Hogarth isn’t sure if the township-raised CIC actually knows the time it takes to deliver a cow to a bereaved family, have the associated rituals performed before it is slaughtered, or how long it takes to cook it. Does he want the nation to believe that the mourners waited patiently at the house while all of this was being done?

No ways, bantwana benkosi, as one of his old associates, Mbuyiseni Ndlozi, would have said if he were still on radio.

Cutting remarks

While refusing to tell Manyathela who he was talking about, Malema doubled down on the gossip.

“You know, some of them, I took them to circumcision, by the way. I took them literally to hospital to be circumcised, and today they think they can speak to me the way they want.”

It beats Hogarth why an adult man like Juju would consider the foreskin of another his concern, but he should be careful that his propensity to speak publicly about his friends doesn’t earn him the moniker GIC — Gossiper-in-Chief.

Hanging out in parliament

Since arriving in parliament, the MK Party hasn’t been the kind of watchdog South Africa has come to expect of the official opposition. It has, at times, been upstaged by smaller parties holding the government to account.

However, this week MKP MPs showed that they can be highly vigilant. During a question-and-answer session with finance minister Enoch Godongwana, Visvin Reddy rose on a point of order.

“My very favourite minister is on the floor and we are sitting here and being abused by something hanging out of his pants … We are not sure what it is.
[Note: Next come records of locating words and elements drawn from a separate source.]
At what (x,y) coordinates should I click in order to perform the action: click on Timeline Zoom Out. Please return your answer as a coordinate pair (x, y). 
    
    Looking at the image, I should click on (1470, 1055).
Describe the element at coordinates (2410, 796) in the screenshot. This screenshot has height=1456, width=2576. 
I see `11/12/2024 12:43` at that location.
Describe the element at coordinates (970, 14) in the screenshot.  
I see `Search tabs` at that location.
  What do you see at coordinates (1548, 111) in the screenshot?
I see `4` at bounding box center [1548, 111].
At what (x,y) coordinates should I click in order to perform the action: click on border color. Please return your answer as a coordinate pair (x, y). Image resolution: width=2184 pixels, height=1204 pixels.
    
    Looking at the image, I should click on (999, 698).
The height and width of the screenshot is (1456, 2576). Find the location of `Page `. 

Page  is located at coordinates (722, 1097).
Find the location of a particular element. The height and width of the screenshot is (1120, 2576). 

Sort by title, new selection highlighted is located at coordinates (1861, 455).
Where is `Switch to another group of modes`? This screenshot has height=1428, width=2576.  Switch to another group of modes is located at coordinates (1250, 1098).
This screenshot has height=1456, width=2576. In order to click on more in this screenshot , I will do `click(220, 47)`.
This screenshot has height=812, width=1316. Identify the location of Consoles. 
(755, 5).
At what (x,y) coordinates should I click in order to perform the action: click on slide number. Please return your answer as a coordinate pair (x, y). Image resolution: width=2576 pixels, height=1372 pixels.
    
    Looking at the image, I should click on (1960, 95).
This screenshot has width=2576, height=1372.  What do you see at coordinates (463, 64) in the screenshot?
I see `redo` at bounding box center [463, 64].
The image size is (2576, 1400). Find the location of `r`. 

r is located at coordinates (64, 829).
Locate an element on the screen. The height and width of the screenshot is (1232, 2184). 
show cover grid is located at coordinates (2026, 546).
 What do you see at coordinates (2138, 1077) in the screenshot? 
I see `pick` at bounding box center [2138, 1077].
If he can put it back, please, and zip it up.”

Speaker Thoko Didiza responded: “I think the minister has heard what you are saying, and he will attend to it.”

But the minister appeared confused by all the excitement. “What is it?” he asked as he fiddled with his belt and trousers before exclaiming “Oh!” as the penny finally dropped.

What a washout

In the run-up to the aborted ANC Eastern Cape conference in KuGompo City — formerly East London — party secretary-general Fikile Mbalula and other leaders had shown amazing confidence in their chances of winning against a group that wanted the courts to halt the conference.

“Only a tsunami will stop it,” Mbalula said a day before the matter went before the courts.

Hogarth can only imagine the crushing wave of embarrassment that swept Mbalula away the next day when the court granted an interim interdict against the conference going ahead.

As one of the litigants against the conference, Lwazi Rotya, told a journalist: “The tsunami has descended.”

Mayoral mayhem

Still in the Eastern Cape, parliament’s portfolio committee on local government met Nelson Mandela Bay mayor Babalwa Lobishe and her team last week to discuss that city’s dire state of affairs. Committee chair Zweli Mkhize painted a sad picture of how things were falling apart in the mayor’s own office.

“In the first instance, we scheduled a meeting last week and withdrew it; we postponed it. But the mayor landed here and was completely unaware that the meeting had been postponed, because of her office. We met, I greeted her and I did say, ‘No, not this week mayor ...’

“The meeting was postponed quite a while back. That for us is a mark of disorganisation in a serious office,” said Mkhize.

No wonder electricity pylons are collapsing and water has become scarce in that city under the mayor’s watch.